Triviality of a tautological bundle

Consider a section $s$ of this line bundle. Let $\phi\colon [0,1] \to S^n$ be a path from a point $p\in S^n$ to $-p$.

We have a unique continuous function $\lambda\colon [0,1]\to \mathbb{R}$ such that $s([\phi(t)])=\lambda(t)\phi(t)$ for all $t\in[0,1]$.

We have: $$\lambda(0)p=s([\phi(0)])=s([\phi(1)])=-\lambda(1)p$$

Thus $\lambda(0)=-\lambda(1)$ and by the intermediate value theorem $\lambda(t)=0$ for some $t\in [0,1]$.

Thus this bundle has no non-vanishing sections, and is different to the trivial line bundle.

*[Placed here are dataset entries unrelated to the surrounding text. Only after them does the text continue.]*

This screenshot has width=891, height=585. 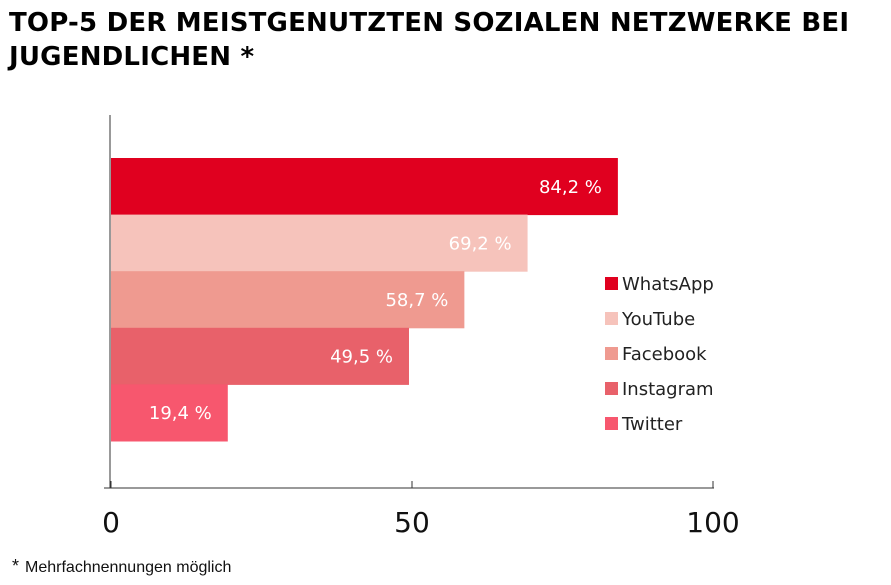 What do you see at coordinates (664, 354) in the screenshot?
I see `legend-label-facebook: Facebook` at bounding box center [664, 354].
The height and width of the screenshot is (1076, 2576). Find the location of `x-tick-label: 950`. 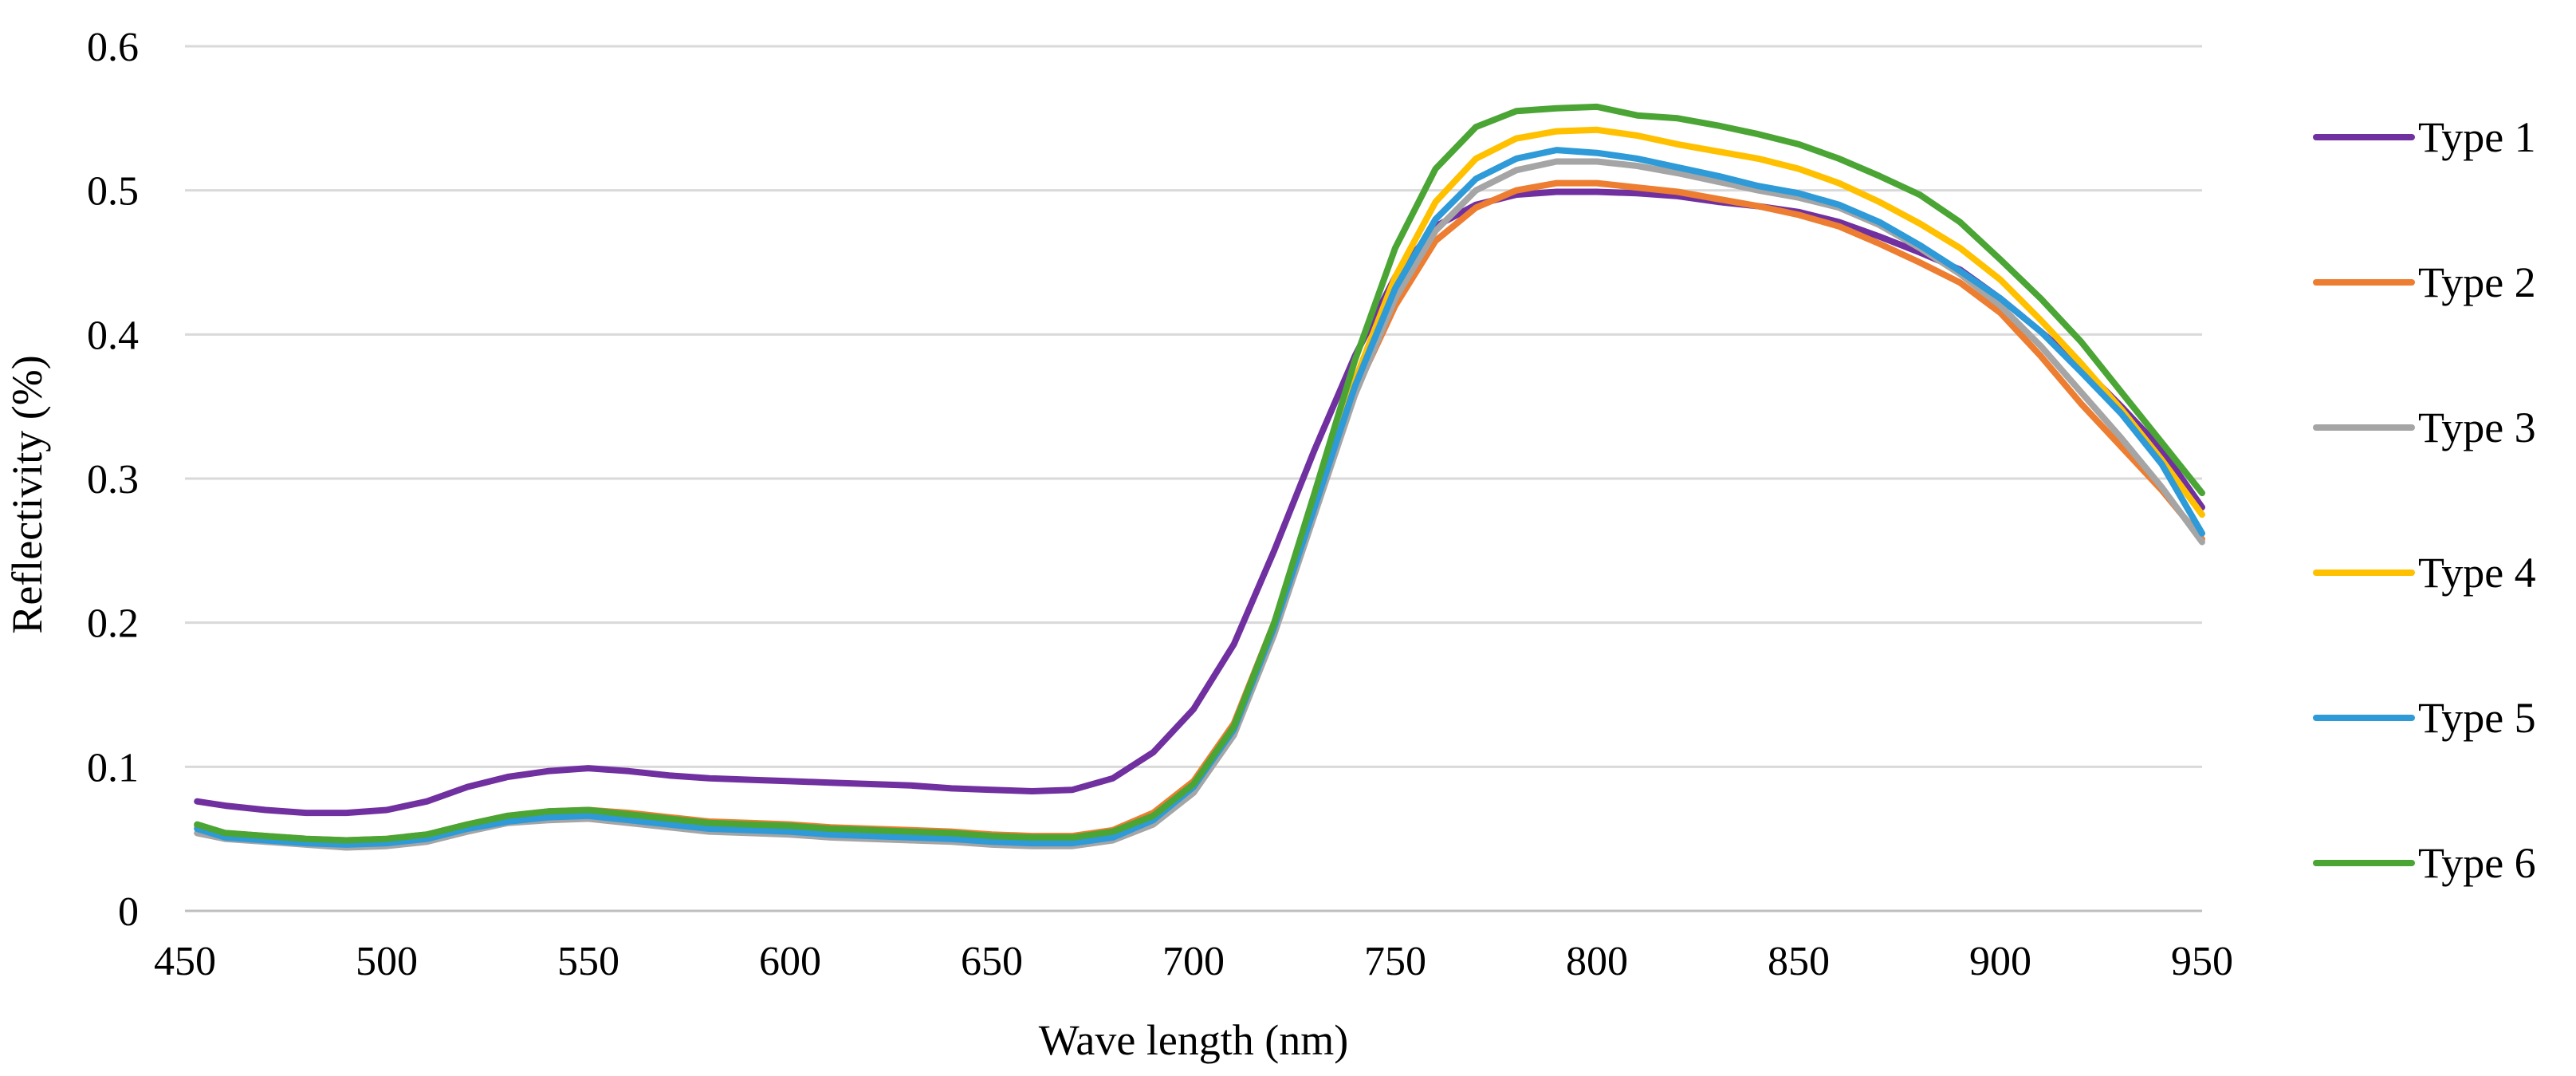

x-tick-label: 950 is located at coordinates (2202, 962).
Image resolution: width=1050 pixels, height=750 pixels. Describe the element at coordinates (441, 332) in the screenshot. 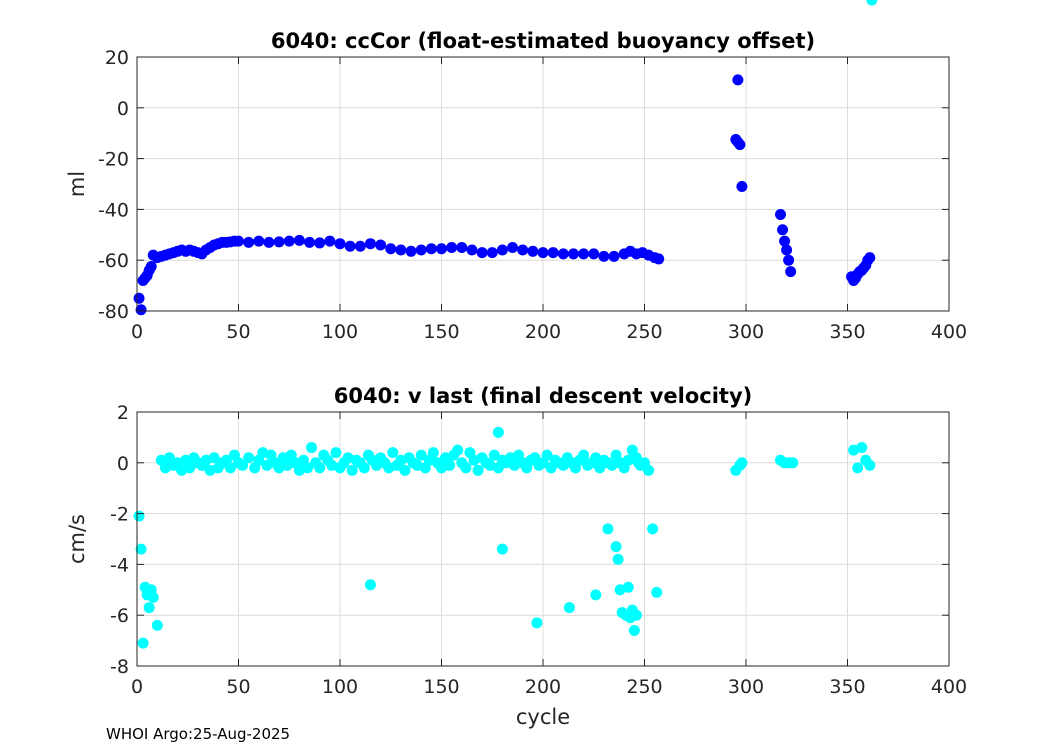

I see `x-tick-label: 150` at that location.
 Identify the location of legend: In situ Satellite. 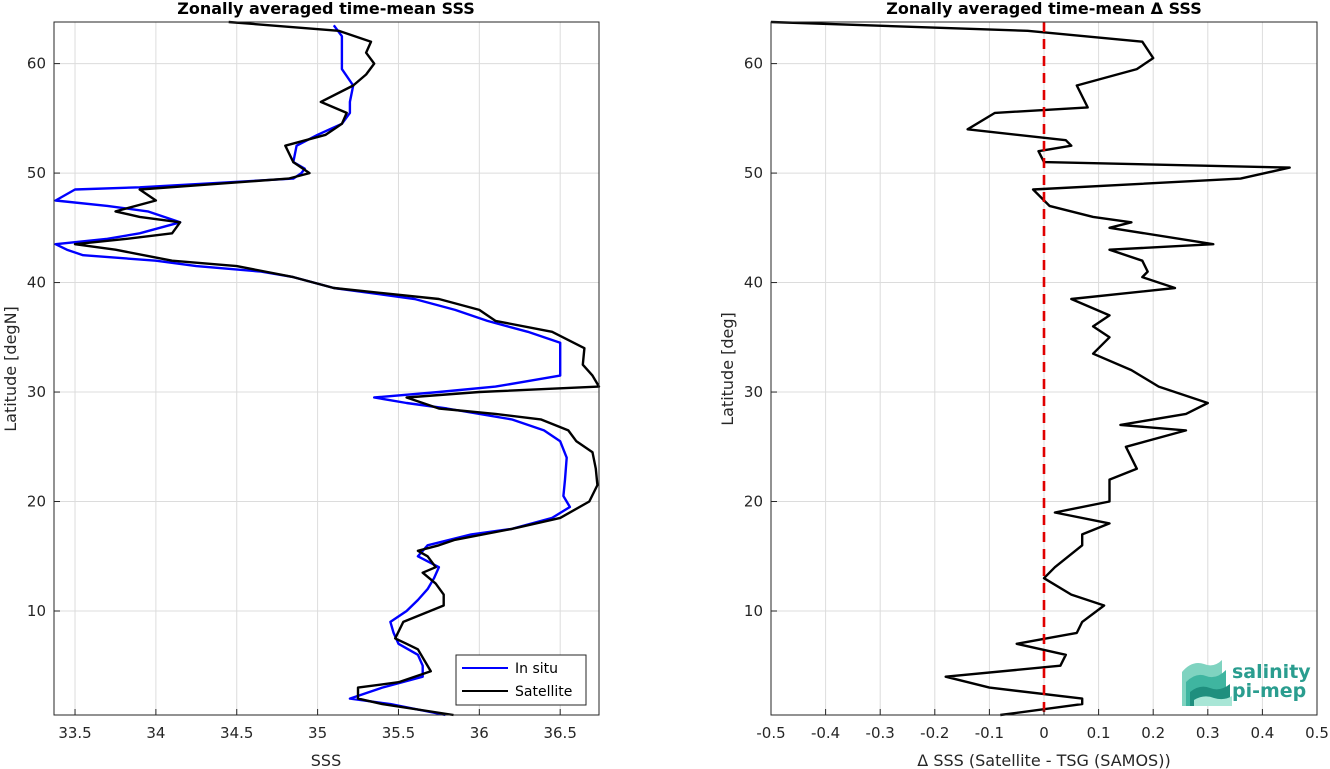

Let $f : \mathcal{T} \to \mathbb{R}P^n \times \mathbb{R}$ be a bundle isomorphism. The quotient map $\mathbb{R}^{n + 1} \to \mathbb{R}P^n$ is continuous, so we have a continuous inclusion $$ \iota : \mathbb{R}^{n + 1} \setminus \{0\} \to \mathbb{R}P^n \times \mathbb{R}^{n + 1} $$ which does the quotient map on the first factor and is the identity on the second factor. If we restrict the codomain of $\iota$ to the complement of the image of the zero section $\pi^{-1}(0)$ in $\mathcal{T}$, then $\iota$ is a homeomorphism $\mathbb{R}^{n + 1} \setminus \{0\} \to \mathcal{T} \setminus \pi^{-1}(0)$. Similarly $f$ restricts to a homeomorphism $$ f : \mathcal{T} \setminus \pi^{-1}(0) \to \mathbb{R}P^n \times (\mathbb{R} \setminus \{0\}). $$ Composing these two maps gives a homeomorphism $f \circ \iota : \mathbb{R}^{n + 1} \setminus \{0\} \to \mathbb{R}P^n \times (\mathbb{R} \setminus \{0\})$. But of course the former space is connected, while the latter is not: hence the map $f$ cannot exist.